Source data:

┄┄┄┄┄┄┄┄┄┄

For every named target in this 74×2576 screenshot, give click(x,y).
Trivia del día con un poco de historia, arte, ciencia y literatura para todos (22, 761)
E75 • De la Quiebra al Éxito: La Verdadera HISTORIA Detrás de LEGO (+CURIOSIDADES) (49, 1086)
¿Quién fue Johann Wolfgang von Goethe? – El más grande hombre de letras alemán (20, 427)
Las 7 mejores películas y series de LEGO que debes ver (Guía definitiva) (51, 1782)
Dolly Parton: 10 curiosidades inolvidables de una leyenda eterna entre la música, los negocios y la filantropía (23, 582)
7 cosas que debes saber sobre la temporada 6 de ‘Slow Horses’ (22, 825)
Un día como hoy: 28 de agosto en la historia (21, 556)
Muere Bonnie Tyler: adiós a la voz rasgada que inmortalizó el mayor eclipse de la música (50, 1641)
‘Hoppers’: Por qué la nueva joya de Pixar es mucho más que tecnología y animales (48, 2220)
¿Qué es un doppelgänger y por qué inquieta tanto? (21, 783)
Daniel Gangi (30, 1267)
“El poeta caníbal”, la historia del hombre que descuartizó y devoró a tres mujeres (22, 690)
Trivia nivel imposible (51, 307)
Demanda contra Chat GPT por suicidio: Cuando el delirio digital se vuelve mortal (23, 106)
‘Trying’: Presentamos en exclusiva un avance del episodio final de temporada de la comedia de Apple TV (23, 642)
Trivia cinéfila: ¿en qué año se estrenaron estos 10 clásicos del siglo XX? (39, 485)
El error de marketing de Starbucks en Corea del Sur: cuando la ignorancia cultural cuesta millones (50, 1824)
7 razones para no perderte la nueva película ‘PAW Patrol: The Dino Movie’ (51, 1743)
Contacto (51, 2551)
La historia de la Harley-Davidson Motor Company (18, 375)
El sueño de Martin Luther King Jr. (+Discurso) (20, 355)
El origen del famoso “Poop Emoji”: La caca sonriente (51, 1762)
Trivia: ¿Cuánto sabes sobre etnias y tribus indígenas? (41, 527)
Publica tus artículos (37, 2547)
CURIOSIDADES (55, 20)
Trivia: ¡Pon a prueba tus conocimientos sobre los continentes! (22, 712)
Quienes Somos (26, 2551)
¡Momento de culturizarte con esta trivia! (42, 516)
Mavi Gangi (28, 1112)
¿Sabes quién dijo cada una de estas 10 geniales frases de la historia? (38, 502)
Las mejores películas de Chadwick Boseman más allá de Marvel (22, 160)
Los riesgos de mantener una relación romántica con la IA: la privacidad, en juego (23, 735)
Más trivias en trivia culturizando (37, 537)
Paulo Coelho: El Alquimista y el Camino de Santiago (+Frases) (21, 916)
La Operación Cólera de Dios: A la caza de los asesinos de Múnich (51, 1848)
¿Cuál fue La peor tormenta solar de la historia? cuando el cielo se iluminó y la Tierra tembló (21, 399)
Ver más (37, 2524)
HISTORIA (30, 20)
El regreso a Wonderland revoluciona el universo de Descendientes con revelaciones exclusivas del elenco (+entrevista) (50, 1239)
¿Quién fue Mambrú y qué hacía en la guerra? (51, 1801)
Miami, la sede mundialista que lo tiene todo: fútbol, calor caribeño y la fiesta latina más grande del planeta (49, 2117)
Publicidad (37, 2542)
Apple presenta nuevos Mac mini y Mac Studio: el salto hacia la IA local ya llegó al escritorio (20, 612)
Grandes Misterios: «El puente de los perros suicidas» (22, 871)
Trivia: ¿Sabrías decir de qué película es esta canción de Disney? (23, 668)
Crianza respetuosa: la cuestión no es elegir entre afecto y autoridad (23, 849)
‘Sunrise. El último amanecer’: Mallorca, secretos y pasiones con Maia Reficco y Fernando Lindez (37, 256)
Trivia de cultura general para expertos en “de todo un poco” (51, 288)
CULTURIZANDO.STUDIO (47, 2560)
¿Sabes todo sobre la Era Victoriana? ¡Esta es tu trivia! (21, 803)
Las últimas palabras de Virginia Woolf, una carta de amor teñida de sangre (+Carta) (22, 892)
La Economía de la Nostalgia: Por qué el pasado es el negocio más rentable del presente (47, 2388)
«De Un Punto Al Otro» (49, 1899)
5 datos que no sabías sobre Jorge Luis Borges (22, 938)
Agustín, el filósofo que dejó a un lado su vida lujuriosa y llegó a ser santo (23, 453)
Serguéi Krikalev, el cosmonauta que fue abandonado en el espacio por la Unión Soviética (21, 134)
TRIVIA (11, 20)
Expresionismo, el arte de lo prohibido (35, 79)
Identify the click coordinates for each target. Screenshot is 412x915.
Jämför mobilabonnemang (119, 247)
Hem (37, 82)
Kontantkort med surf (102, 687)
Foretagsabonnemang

┄┄┄┄┄┄┄┄┄┄

### Directions for this task
Copy the whole of the data above exactly.

### Task output
For every named target in this 74×2576 screenshot, give click(x,y).
Trivia del día con un poco de historia, arte, ciencia y literatura para todos (22, 761)
E75 • De la Quiebra al Éxito: La Verdadera HISTORIA Detrás de LEGO (+CURIOSIDADES) (49, 1086)
¿Quién fue Johann Wolfgang von Goethe? – El más grande hombre de letras alemán (20, 427)
Las 7 mejores películas y series de LEGO que debes ver (Guía definitiva) (51, 1782)
Dolly Parton: 10 curiosidades inolvidables de una leyenda eterna entre la música, los negocios y la filantropía (23, 582)
7 cosas que debes saber sobre la temporada 6 de ‘Slow Horses’ (22, 825)
Un día como hoy: 28 de agosto en la historia (21, 556)
Muere Bonnie Tyler: adiós a la voz rasgada que inmortalizó el mayor eclipse de la música (50, 1641)
‘Hoppers’: Por qué la nueva joya de Pixar es mucho más que tecnología y animales (48, 2220)
¿Qué es un doppelgänger y por qué inquieta tanto? (21, 783)
Daniel Gangi (30, 1267)
“El poeta caníbal”, la historia del hombre que descuartizó y devoró a tres mujeres (22, 690)
Trivia nivel imposible (51, 307)
Demanda contra Chat GPT por suicidio: Cuando el delirio digital se vuelve mortal (23, 106)
‘Trying’: Presentamos en exclusiva un avance del episodio final de temporada de la comedia de Apple TV (23, 642)
Trivia cinéfila: ¿en qué año se estrenaron estos 10 clásicos del siglo XX? (39, 485)
El error de marketing de Starbucks en Corea del Sur: cuando la ignorancia cultural cuesta millones (50, 1824)
7 razones para no perderte la nueva película ‘PAW Patrol: The Dino Movie’ (51, 1743)
Contacto (51, 2551)
La historia de la Harley-Davidson Motor Company (18, 375)
El sueño de Martin Luther King Jr. (+Discurso) (20, 355)
El origen del famoso “Poop Emoji”: La caca sonriente (51, 1762)
Trivia: ¿Cuánto sabes sobre etnias y tribus indígenas? (41, 527)
Publica tus artículos (37, 2547)
CURIOSIDADES (55, 20)
Trivia: ¡Pon a prueba tus conocimientos sobre los continentes! (22, 712)
Quienes Somos (26, 2551)
¡Momento de culturizarte con esta trivia! (42, 516)
Mavi Gangi (28, 1112)
¿Sabes quién dijo cada una de estas 10 geniales frases de la historia? (38, 502)
Las mejores películas de Chadwick Boseman más allá de Marvel (22, 160)
Los riesgos de mantener una relación romántica con la IA: la privacidad, en juego (23, 735)
Más trivias en trivia culturizando (37, 537)
Paulo Coelho: El Alquimista y el Camino de Santiago (+Frases) (21, 916)
La Operación Cólera de Dios: A la caza de los asesinos de Múnich (51, 1848)
¿Cuál fue La peor tormenta solar de la historia? cuando el cielo se iluminó y la Tierra tembló (21, 399)
Ver más (37, 2524)
HISTORIA (30, 20)
El regreso a Wonderland revoluciona el universo de Descendientes con revelaciones exclusivas del elenco (+entrevista) (50, 1239)
¿Quién fue Mambrú y qué hacía en la guerra? (51, 1801)
Miami, la sede mundialista que lo tiene todo: fútbol, calor caribeño y la fiesta latina más grande del planeta (49, 2117)
Publicidad (37, 2542)
Apple presenta nuevos Mac mini y Mac Studio: el salto hacia la IA local ya llegó al escritorio (20, 612)
Grandes Misterios: «El puente de los perros suicidas» (22, 871)
Trivia: ¿Sabrías decir de qué película es esta canción de Disney? (23, 668)
Crianza respetuosa: la cuestión no es elegir entre afecto y autoridad (23, 849)
‘Sunrise. El último amanecer’: Mallorca, secretos y pasiones con Maia Reficco y Fernando Lindez (37, 256)
Trivia de cultura general para expertos en “de todo un poco” (51, 288)
CULTURIZANDO.STUDIO (47, 2560)
¿Sabes todo sobre la Era Victoriana? ¡Esta es tu trivia! (21, 803)
Las últimas palabras de Virginia Woolf, una carta de amor teñida de sangre (+Carta) (22, 892)
La Economía de la Nostalgia: Por qué el pasado es el negocio más rentable del presente (47, 2388)
«De Un Punto Al Otro» (49, 1899)
5 datos que no sabías sobre Jorge Luis Borges (22, 938)
Agustín, el filósofo que dejó a un lado su vida lujuriosa y llegó a ser santo (23, 453)
Serguéi Krikalev, el cosmonauta que fue abandonado en el espacio por la Unión Soviética (21, 134)
TRIVIA (11, 20)
Expresionismo, el arte de lo prohibido (35, 79)
Identify the click coordinates for each target. Screenshot is 412x915.
Jämför mobilabonnemang (119, 247)
Hem (37, 82)
Kontantkort med surf (102, 687)
Foretagsabonnemang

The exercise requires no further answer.